Embora o presente seja pródigo em nomes que frequentam os noticiários televisivos, as redes sociais ou as capas dos jornais, a imortalidade depende de muito mais do que um gol salvador nos acréscimos do segundo tempo, uma cesta de três pontos quando todos são levados a crer no empate ou um ace salvador depois de muitos pontos e um resultado persistente.

A imortalidade, para um atleta, é construída em um processo longitudinal. Envolve muitos anos de atividade, derrotas tão inesquecíveis quanto as vitórias em finais de campeonato e títulos improváveis até para os mais crédulos torcedores. Ou seja, o esporte nada é, e nada seria, sem o atleta, esse ser capaz de impor com sua habilidade o limite da humanidade.

Há tempos, ele é capaz de alcançar a eternidade, ao chegar próximo da perfeição com um gesto único, realizando aquilo que a maioria dos mortais nem sequer imaginaria ousar.

O atleta se afirma como imortal ao longo de sua trajetória, e não apenas em um único gesto. A construção de uma trajetória que se consagra muito mais como périplo do que como carreira colabora para esse imaginário heroico.

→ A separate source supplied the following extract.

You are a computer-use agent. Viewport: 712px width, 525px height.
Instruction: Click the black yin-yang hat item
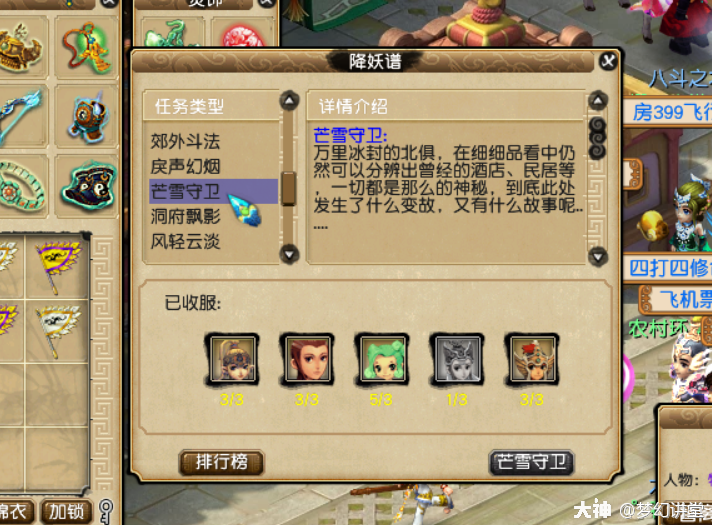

A vida e a morte de Kobe Bryant demonstram isso. Embora afastado das competições há quatro anos, seus feitos e suas conquistas ainda permanecem na memória afetiva e cognitiva não apenas dos torcedores do Los Angeles Lakers mas também de todos os amantes do basquetebol e do esporte.

Habilidoso desde os tempos de colégio, ele passou pelo “vestibular” da profissionalização do basquete americano sendo um dos calouros mais disputados de sua geração.

Kobe Bryant em ação pelos Lakers - Jerome Miron - 10.abr.16/USA TODAY Sports

Outros aspirantes também chegaram à NBA como candidatos a ídolos, porém não tiveram a longevidade, nem as conquistas de Kobe Bryant. Sua aposentadoria afirmou sua transcendência, levando-o a ser lembrado por suas conquistas, e não pelo calvário que acompanha aqueles que desejam tirar do corpo aquilo que já não é mais possível.

Afinal, como cantou Pablo Milanés, o tempo é implacável com o que passou. O tempo, e somente ele, transforma o ídolo esportivo momentâneo, forjado nas redes sociais e no trabalho de agentes de comunicação, em herói. Para usufruir dessa condição não basta querer, é preciso ser. E isso se dá a partir de ações, não de promessas.

Kobe construiu sua carreira com habilidade motora e atitude. A excelência, valor moral tão caro à cultura americana, sempre foi sua meta. 

Nomeou-a como “mentalidade mamba” e, a partir de então, afirmou como atitude um estilo que transcenderia as quadras e se tornaria sua marca para além delas. Coisa de gênio. Genial em quadra, espetacular por manter-se em alta depois da transição de carreira, momento em que 
o atleta precisa se reinventar.

Gostar de esporte é uma atividade que envolve consciência do diverso e conhecimento do específico. A morte prematura de um humano que arrebata multidões, como foi Kobe Bryant e outros atletas, atesta isso. A comoção pela perda de uma pessoa que parece ser muito mais próxima a nós do que realmente é demonstra a capacidade que o esporte tem de entrar em nossas vidas sem pedir licença ou permissão. O atleta é o astro que provoca a emoção que arrebata, invade e fim.